* [About this task]
Transcribe the following records in full, exactly as shown.

* [The records]
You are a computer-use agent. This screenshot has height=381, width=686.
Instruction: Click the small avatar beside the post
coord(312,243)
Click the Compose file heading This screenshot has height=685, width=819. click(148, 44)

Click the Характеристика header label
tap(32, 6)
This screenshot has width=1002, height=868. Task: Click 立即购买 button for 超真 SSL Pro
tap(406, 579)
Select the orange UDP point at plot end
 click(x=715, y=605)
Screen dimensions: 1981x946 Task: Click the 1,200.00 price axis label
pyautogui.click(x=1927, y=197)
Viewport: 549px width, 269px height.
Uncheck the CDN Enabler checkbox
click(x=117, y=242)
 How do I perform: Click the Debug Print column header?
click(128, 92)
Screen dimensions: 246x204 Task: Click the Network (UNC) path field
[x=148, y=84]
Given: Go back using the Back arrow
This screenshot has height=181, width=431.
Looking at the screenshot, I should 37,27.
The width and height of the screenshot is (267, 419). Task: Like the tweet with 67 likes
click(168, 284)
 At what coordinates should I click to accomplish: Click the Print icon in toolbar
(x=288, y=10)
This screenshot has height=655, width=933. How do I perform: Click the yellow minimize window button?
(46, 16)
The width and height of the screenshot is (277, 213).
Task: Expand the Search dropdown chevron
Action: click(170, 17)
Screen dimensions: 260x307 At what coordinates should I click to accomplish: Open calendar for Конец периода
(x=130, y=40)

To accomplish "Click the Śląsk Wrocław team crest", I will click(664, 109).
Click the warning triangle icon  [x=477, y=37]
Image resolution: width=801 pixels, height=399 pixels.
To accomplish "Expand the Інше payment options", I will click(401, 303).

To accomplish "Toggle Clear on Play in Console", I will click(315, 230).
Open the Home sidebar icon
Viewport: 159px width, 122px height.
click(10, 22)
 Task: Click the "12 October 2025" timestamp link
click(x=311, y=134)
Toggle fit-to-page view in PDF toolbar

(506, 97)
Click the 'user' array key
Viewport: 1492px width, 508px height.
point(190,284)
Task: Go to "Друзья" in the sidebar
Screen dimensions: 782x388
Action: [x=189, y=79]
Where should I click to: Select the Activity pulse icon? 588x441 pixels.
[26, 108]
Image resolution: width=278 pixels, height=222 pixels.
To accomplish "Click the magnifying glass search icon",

* [Result below]
You are a computer-use agent. This screenshot has height=381, width=686.
Instruction: Click the small avatar beside the post
coord(312,243)
Click the Compose file heading This screenshot has height=685, width=819. click(148, 44)

Click the Характеристика header label
tap(32, 6)
This screenshot has width=1002, height=868. Task: Click 立即购买 button for 超真 SSL Pro
tap(406, 579)
Select the orange UDP point at plot end
 click(x=715, y=605)
Screen dimensions: 1981x946 Task: Click the 1,200.00 price axis label
pyautogui.click(x=1927, y=197)
Viewport: 549px width, 269px height.
Uncheck the CDN Enabler checkbox
click(x=117, y=242)
 How do I perform: Click the Debug Print column header?
click(128, 92)
Screen dimensions: 246x204 Task: Click the Network (UNC) path field
[x=148, y=84]
Given: Go back using the Back arrow
This screenshot has height=181, width=431.
Looking at the screenshot, I should 37,27.
The width and height of the screenshot is (267, 419). Task: Like the tweet with 67 likes
click(168, 284)
 At what coordinates should I click to accomplish: Click the Print icon in toolbar
(x=288, y=10)
This screenshot has height=655, width=933. How do I perform: Click the yellow minimize window button?
(46, 16)
The width and height of the screenshot is (277, 213).
Task: Expand the Search dropdown chevron
Action: click(170, 17)
Screen dimensions: 260x307 At what coordinates should I click to accomplish: Open calendar for Конец периода
(x=130, y=40)

To accomplish "Click the Śląsk Wrocław team crest", I will click(664, 109).
Click the warning triangle icon  [x=477, y=37]
Image resolution: width=801 pixels, height=399 pixels.
To accomplish "Expand the Інше payment options", I will click(401, 303).

To accomplish "Toggle Clear on Play in Console", I will click(315, 230).
Open the Home sidebar icon
Viewport: 159px width, 122px height.
click(10, 22)
 Task: Click the "12 October 2025" timestamp link
click(x=311, y=134)
Toggle fit-to-page view in PDF toolbar

(506, 97)
Click the 'user' array key
Viewport: 1492px width, 508px height.
point(190,284)
Task: Go to "Друзья" in the sidebar
Screen dimensions: 782x388
Action: [x=189, y=79]
Where should I click to: Select the Activity pulse icon? 588x441 pixels.
[26, 108]
Image resolution: width=278 pixels, height=222 pixels.
To accomplish "Click the magnifying glass search icon",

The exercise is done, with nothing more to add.